------ Information shown

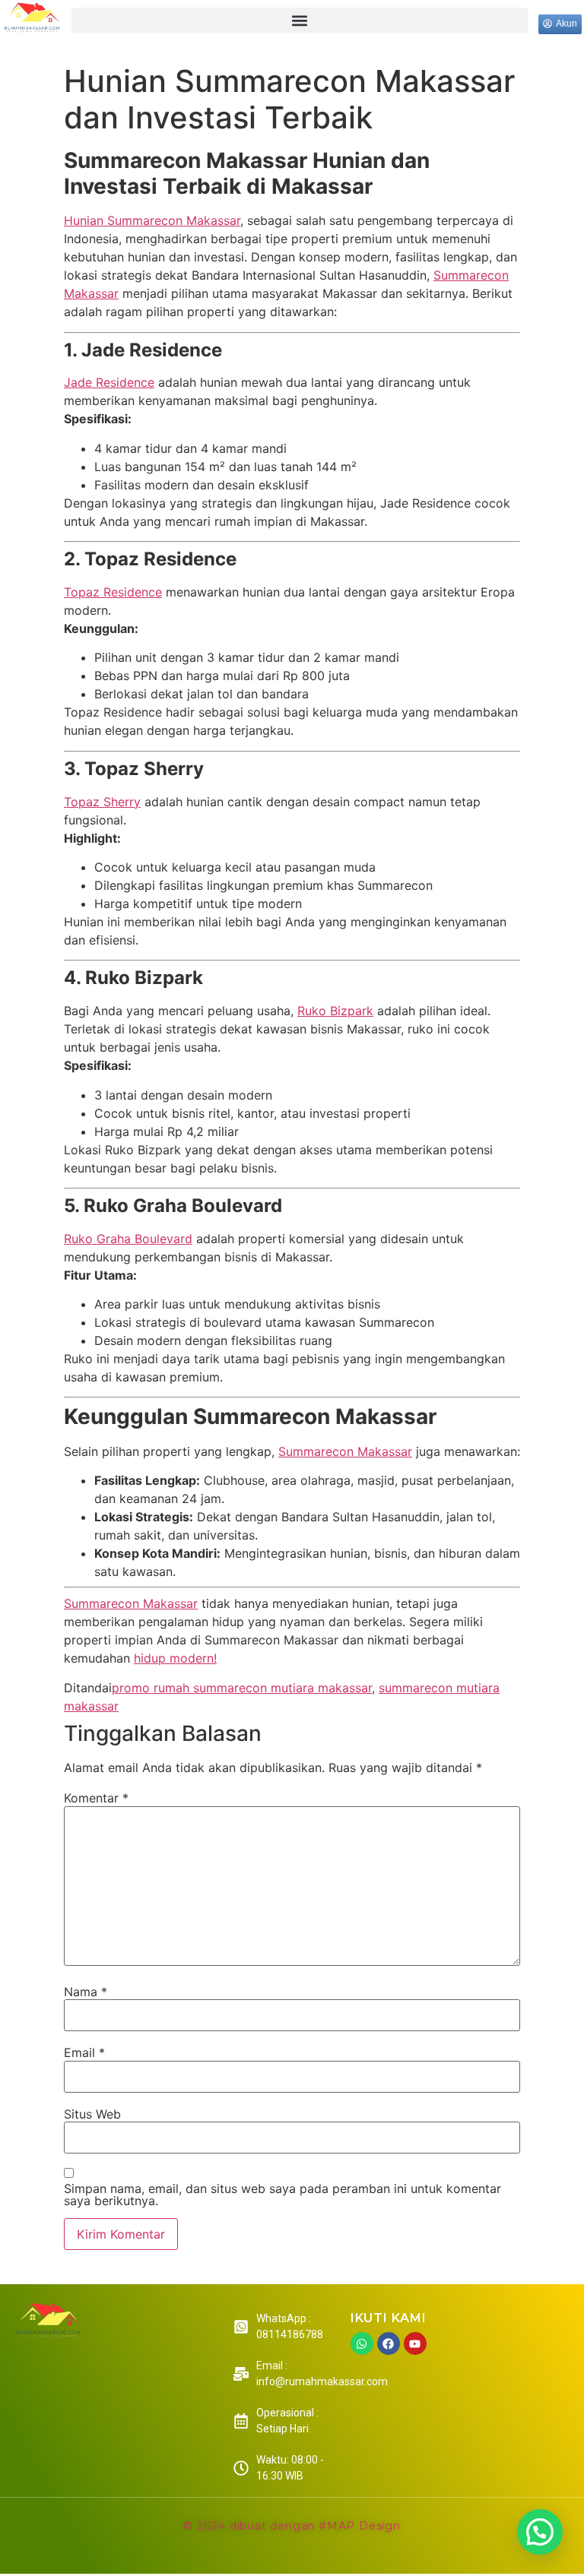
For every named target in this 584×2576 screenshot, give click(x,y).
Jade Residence (109, 382)
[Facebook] (388, 2343)
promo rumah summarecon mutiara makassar (242, 1687)
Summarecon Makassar (345, 1451)
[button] (299, 20)
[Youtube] (415, 2343)
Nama (85, 1992)
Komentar (96, 1798)
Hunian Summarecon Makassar (152, 220)
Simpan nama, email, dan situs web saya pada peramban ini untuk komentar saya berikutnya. (282, 2194)
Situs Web (92, 2114)
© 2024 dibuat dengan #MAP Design (292, 2526)
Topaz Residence (113, 592)
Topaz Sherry (102, 801)
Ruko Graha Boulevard (128, 1238)
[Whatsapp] (362, 2343)
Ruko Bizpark (335, 1010)
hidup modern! (175, 1658)
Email (84, 2052)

------------

*Work required*
Retype only the lines running from the line with "Nama (85, 1992)" to the end of the listing, including both of those lines.

*Response to the exercise*
Nama (85, 1992)
Komentar (96, 1798)
Hunian Summarecon Makassar (152, 220)
Simpan nama, email, dan situs web saya pada peramban ini untuk komentar saya berikutnya. (282, 2194)
Situs Web (92, 2114)
© 2024 dibuat dengan #MAP Design (292, 2526)
Topaz Residence (113, 592)
Topaz Sherry (102, 801)
Ruko Graha Boulevard (128, 1238)
[Whatsapp] (362, 2343)
Ruko Bizpark (335, 1010)
hidup modern! (175, 1658)
Email (84, 2052)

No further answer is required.